This fall, as part of its annual Value Added Producer Grant program, the U.S. Department of Agriculture awarded Idaho producers more than $850,000 in grant money.
The taxpayer cash, awarded to seven Gem State producers, will fund marketing for Alpaca yarn and batting, artisan wines, goat cheese and herbal-enhanced body care products.
Caldwell-based Fireball Alpacas, which boasts of it “award winning, top-of-the-line alpacas for your pleasure and profit,” reaped just more than $65,000 from the USDA grant program. That taxpayer money will fund “processing and marketing costs necessary to expand the market presence of recipient's line of Alpaca fiber based yarns, roving, batting, rug yarn, and felted material.”
It’s unclear, though, what pleasure is to be gained from Fireball’s alpacas.
Hargerman’s Thousand Springs Winery came out as a big winner in the federal cash blowout. The USDA awarded the winery $250,000 to give the business “working capital to assist with processing and marketing costs necessary to expand market for wines.”
Another Idaho winery took home federal tax dollars. Western Idaho’s Parma Ridge Wine and Spirits received $49,990 to “assist with processing and marketing costs necessary to expand recipient s production capacity and market presence for its new line of artisan wines.”
The four other Idaho companies that took federal handouts are:
- Bonners Ferry-based Harlan Mountain Farms, which received $44,000 to “assess the feasibility of establishing an on-farm creamery for the production of fresh farmstead cheese using milk from recipient s herd of Nubian goats.”
- Lewiston’s Brandi Mayes received more than $42,000 to “to increase production capacity and wholesale market presence for the company's line of herbal enhanced body care products.”
- Hamer’s Neville Farms took $250,000 to “assist with processing and marketing costs necessary to expand market for value added forage cubes (horse feed) made from alfalfa and other hay.”
- Buhl’s Onsen Farm received more than $161,000 to “assist with marketing costs necessary to expand customer base for a line of locally-produced agricultural food products, consisting of a wide variety of fresh produce sold year round.”
Late this year, across the country, the USDA handed out more than $45 million to 258 agricultural producers. Idaho’s 2016 total of $850,000 far surpassed last year’s handouts, which checked in at just more than $450,000. Producers must match the grants dollar-for-dollar to qualify for funding.
U.S. Department of Agriculture Secretary Tom Vilsack touted the program in a press statement. He noted, “These grants provide a much-needed source of financing to help producers develop new product lines and increase their income, and keep that income in their communities.”
In addition to Idaho’s wine and Alpaca yarn grants, the USDA handouts will fund marketing efforts around the country for numerous other exotic foods, including: honey soda in Michigan; wine-infused gelato in Missouri; grass-fed water buffalo meat, cheese and yogurt in New Jersey; and mushroom veggie burgers in Puerto Rico.

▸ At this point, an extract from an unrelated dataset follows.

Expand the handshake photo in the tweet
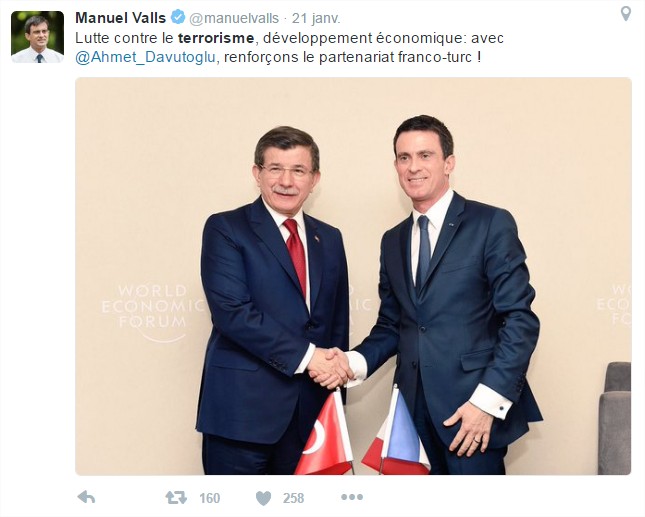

Though Vilsack sees the grants as “much needed,” others have marked the program as nothing more than government waste.
Former U.S. Sen Tom Coburn, R-Okla., bashed the program nearly every year in his annual wastebook, which detailed some of the federal government’s worst spending.
Watchdog.org’s Jon Cassidy knocked the program as pointless and wasteful in an article after the federal cash giveaway in 2015:
Nobody has ever managed to actually sell ice to the Eskimos, as far as we know, but if you wanted to try, you might be able to get some free money from the federal government, which recently approved a grant for something close: selling organic vegetables to hippies.
The USDA has handed out more than $190 million in grants since 2009.